Toda a eletrónica está a deixar de ter um papel reativo para assumir um preditivo. O que hoje chamamos de “assistência” (TC, anti-wheelie, cornering ABS, slide control) baseia-se numa lógica simples: algo acontece - a eletrónica corrige (ou não).
Mas marcas como a Bosch e a Continental estão a desenvolver modelos preditivos, que têm por base a leitura do estado do pavimento (vai ser desafiante nas estradas portuguesas), telemetria de longo alcance e dados partilhados. Isto significa que a moto passa a “saber” que o condutor está prestes a entrar demasiado rápido numa curva ou que há baixa aderência mais à frente,  e reage antes do erro acontecer.
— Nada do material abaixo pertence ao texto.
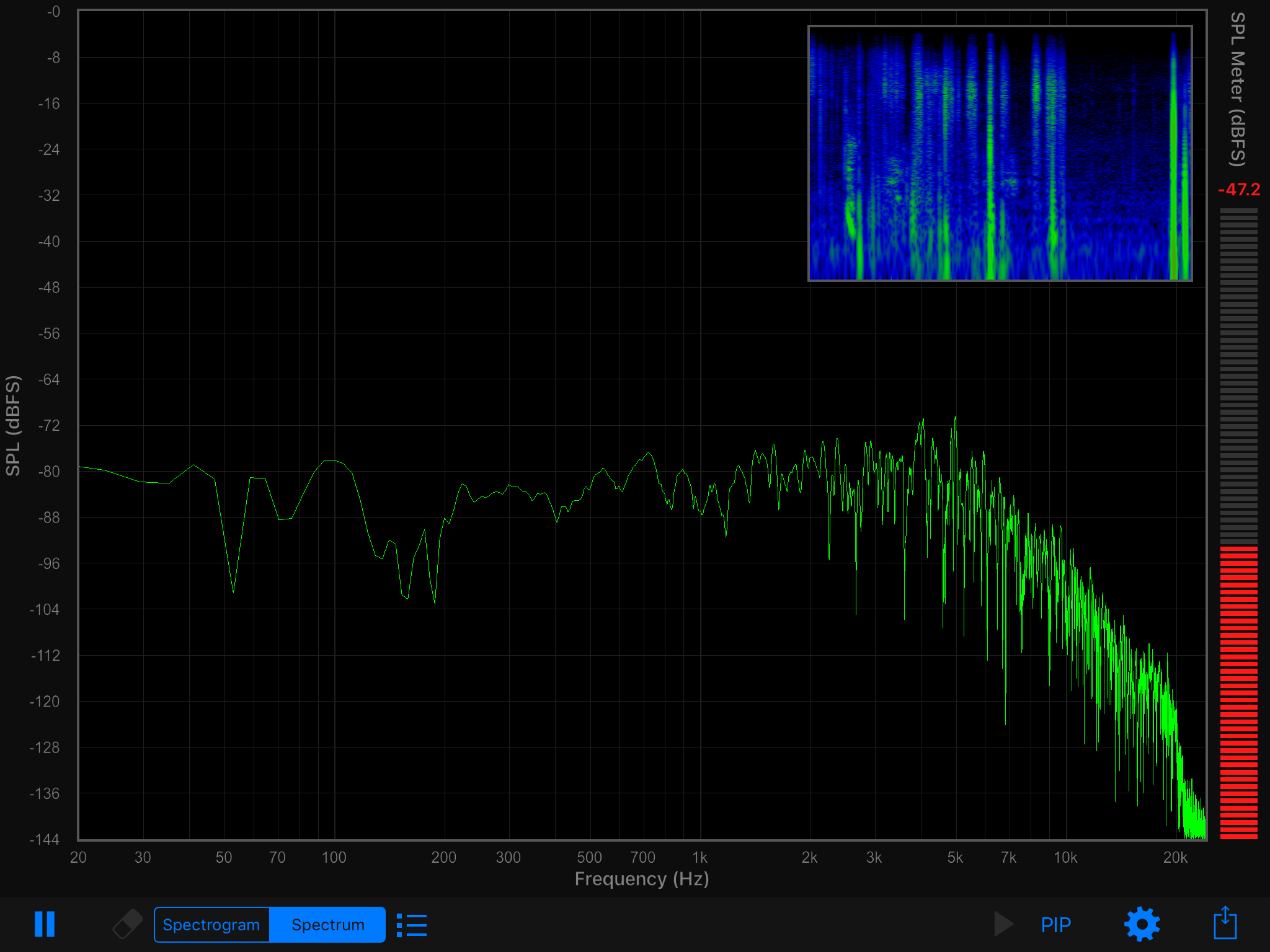The width and height of the screenshot is (1270, 952).
Task: Click the Frequency (Hz) axis label
Action: click(x=641, y=879)
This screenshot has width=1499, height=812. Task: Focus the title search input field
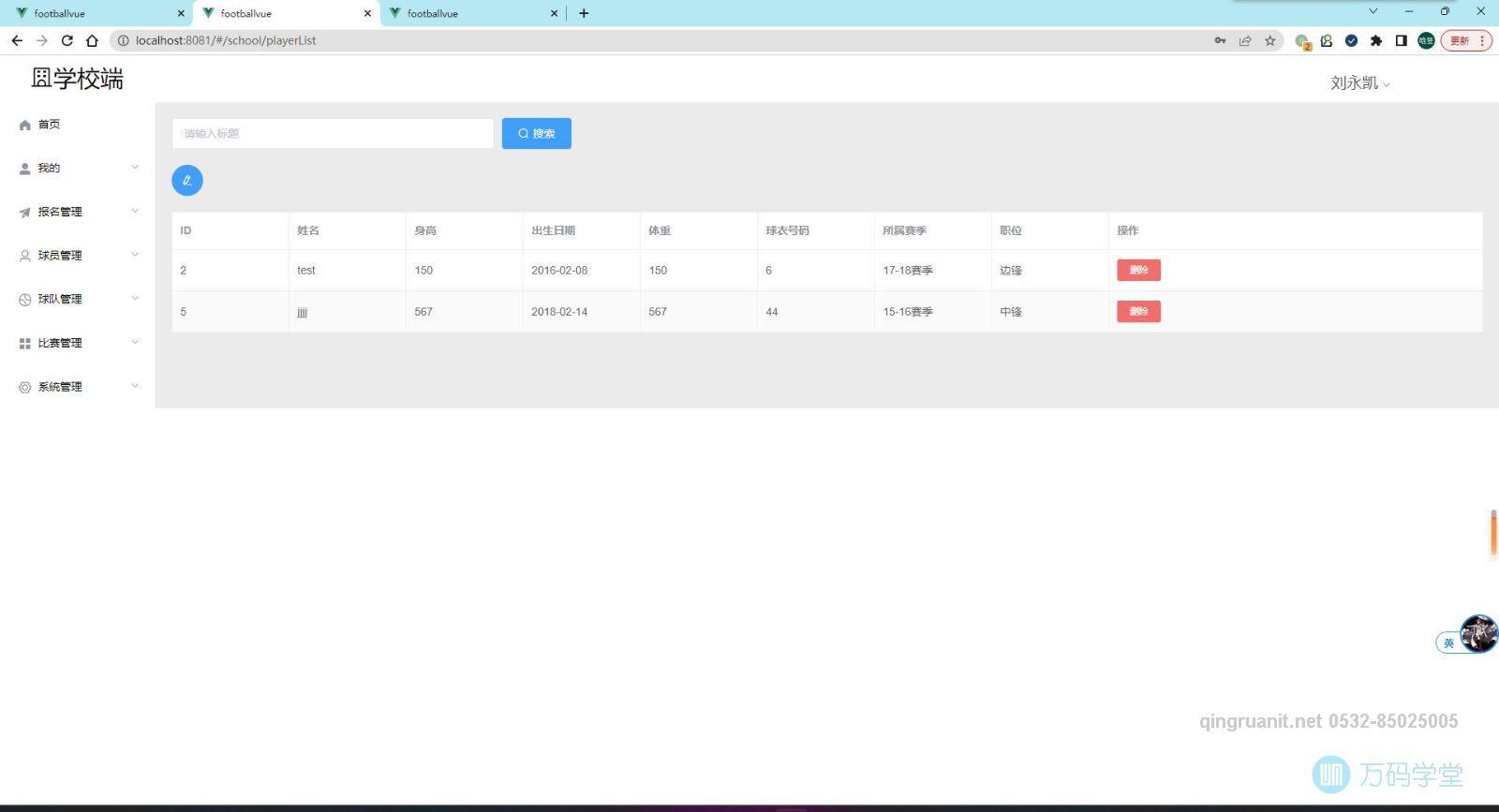tap(333, 133)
Depois temos a conectividade V2X e a inteligência artificial. Ao contrário dos carros, ninguém quer motos autónomas, nem faz sentido, mas coisas como deteção inteligente de riscos (trajetória de veículos, comportamento errático, obstáculos pequenos impossíveis de ver a alta velocidade), manutenção preditiva real ou aprendizagem do estilo do condutor fazem todo o sentido.


A KTM, BMW e Yamaha participam em projetos europeus de Vehicle-to-Everything (V2X) específicos para motos. O objetivo é alertar o condutor de um carro que há uma moto no ângulo morto, comunicar travagens de emergência em tempo real e reduzir colisões frontais e laterais, o tipo de acidente mais mortal para motociclistas. E tendo em conta os números mais recentes…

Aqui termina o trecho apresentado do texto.